Scientists at Johns Hopkins University School of Medicine, in the USA. report that embryonic stem cells have been used successfully for the first time to restore limb movement in paralyzed mice. The embryonic stem cells formed new nerve connections in the paralyzed mice.
This research is seen as proof of principle /concept by scientists that one day paralyzed humans will be cured as a result of stem-cell grafts.
The difference between this experiment and others is that this one has managed to get the neurons to make functional connections to muscle. Previous studies managed to use stem cell therapy to create nerve cells only.
For a limb muscle to move, a brain cell must send a message to a motor neuron, which lies in the spinal cord. The motor neuron in the spinal cord then reaches out to the muscle using axons, long fibers. An impulse is sent down the axons and the muscle contracts. The message relay is done through a complicated system of signalling chemicals.
Dr. Douglas Kerr, lead researcher, and his team, devised a neural concoction that lead to the creation of a network of new motor neurons that could restore the brain's ability to get its message all the way through to the limb muscles.
The scientists got the mouse embryonic stem cells to turn into motor neurons. By adding retinoic acid and sonic hedgehog protein, they managed to get the new motor neurons to exist happily in the spinal cord. They were then delivered into the spinal chords of paralyzed mice.

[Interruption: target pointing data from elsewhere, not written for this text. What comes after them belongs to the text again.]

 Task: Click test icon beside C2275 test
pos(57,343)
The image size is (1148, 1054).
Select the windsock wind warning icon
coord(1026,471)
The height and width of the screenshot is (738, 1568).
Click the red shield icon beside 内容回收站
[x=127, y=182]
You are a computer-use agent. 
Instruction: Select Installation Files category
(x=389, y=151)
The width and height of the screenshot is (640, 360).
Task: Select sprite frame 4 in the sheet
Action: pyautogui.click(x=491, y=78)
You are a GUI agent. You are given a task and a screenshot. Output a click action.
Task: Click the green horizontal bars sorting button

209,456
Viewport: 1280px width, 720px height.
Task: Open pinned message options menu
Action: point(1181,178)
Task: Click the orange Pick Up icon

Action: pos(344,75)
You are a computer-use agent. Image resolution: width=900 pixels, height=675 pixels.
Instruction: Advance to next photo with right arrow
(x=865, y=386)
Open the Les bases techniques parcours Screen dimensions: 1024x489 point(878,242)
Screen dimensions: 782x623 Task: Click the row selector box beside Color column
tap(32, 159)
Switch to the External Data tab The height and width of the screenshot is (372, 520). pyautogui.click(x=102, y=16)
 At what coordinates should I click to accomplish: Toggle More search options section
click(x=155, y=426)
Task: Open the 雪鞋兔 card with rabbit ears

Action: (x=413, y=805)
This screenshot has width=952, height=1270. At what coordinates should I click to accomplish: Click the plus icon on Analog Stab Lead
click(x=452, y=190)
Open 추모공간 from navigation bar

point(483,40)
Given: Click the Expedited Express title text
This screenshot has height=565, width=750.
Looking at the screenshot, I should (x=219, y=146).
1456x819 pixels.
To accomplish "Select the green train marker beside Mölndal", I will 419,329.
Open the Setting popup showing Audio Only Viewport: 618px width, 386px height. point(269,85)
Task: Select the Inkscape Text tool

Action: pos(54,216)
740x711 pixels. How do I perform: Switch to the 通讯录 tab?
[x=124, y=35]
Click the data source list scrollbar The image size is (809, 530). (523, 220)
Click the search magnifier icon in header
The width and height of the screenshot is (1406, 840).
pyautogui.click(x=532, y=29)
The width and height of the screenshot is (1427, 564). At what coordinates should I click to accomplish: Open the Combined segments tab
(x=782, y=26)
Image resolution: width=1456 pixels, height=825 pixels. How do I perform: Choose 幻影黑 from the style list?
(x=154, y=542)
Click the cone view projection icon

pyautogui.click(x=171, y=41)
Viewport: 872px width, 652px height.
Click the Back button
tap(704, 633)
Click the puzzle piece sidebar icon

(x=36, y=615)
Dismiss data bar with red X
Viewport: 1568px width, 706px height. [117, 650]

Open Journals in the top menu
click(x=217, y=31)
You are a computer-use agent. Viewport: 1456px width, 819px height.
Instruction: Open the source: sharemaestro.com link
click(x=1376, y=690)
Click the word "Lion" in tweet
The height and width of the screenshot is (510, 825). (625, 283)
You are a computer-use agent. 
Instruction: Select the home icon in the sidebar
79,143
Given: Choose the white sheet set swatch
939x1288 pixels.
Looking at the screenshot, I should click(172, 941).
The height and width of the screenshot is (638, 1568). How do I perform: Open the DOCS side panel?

Naomi Kleitman, U.S. National Institute of Neurological Disorders and Stroke, who helped fund the study, said "We know that there are proteins in this area that inhibit axons from growing in adult animals. They're part of how we keep our nervous system from going haywire during normal function."
The scientists had to find a way of preventing this stopping of axons from growing. By adding cyclic AMP and rolipram the scientists were able to stop the body from blocking the growth of axons.
They then managed to get the right axons to grow in the way they wanted by using chemicals which acted like axon growth traffic lights.
In one mouse, 4,100 new motor neurons were created in the spinal cord. Of those, 200 left the cord, of which 120 reached the skeletal muscle. The scientists say the new connections look identical to the ones seen in healthy mice.
Of the 15 paralyzed mice, 11 regained muscle function and strength.
ETA: 2010-2015?
Researchers say further studies are needed, but stressed that this is probably the beginning of something which one day may help paralyzed humans move again.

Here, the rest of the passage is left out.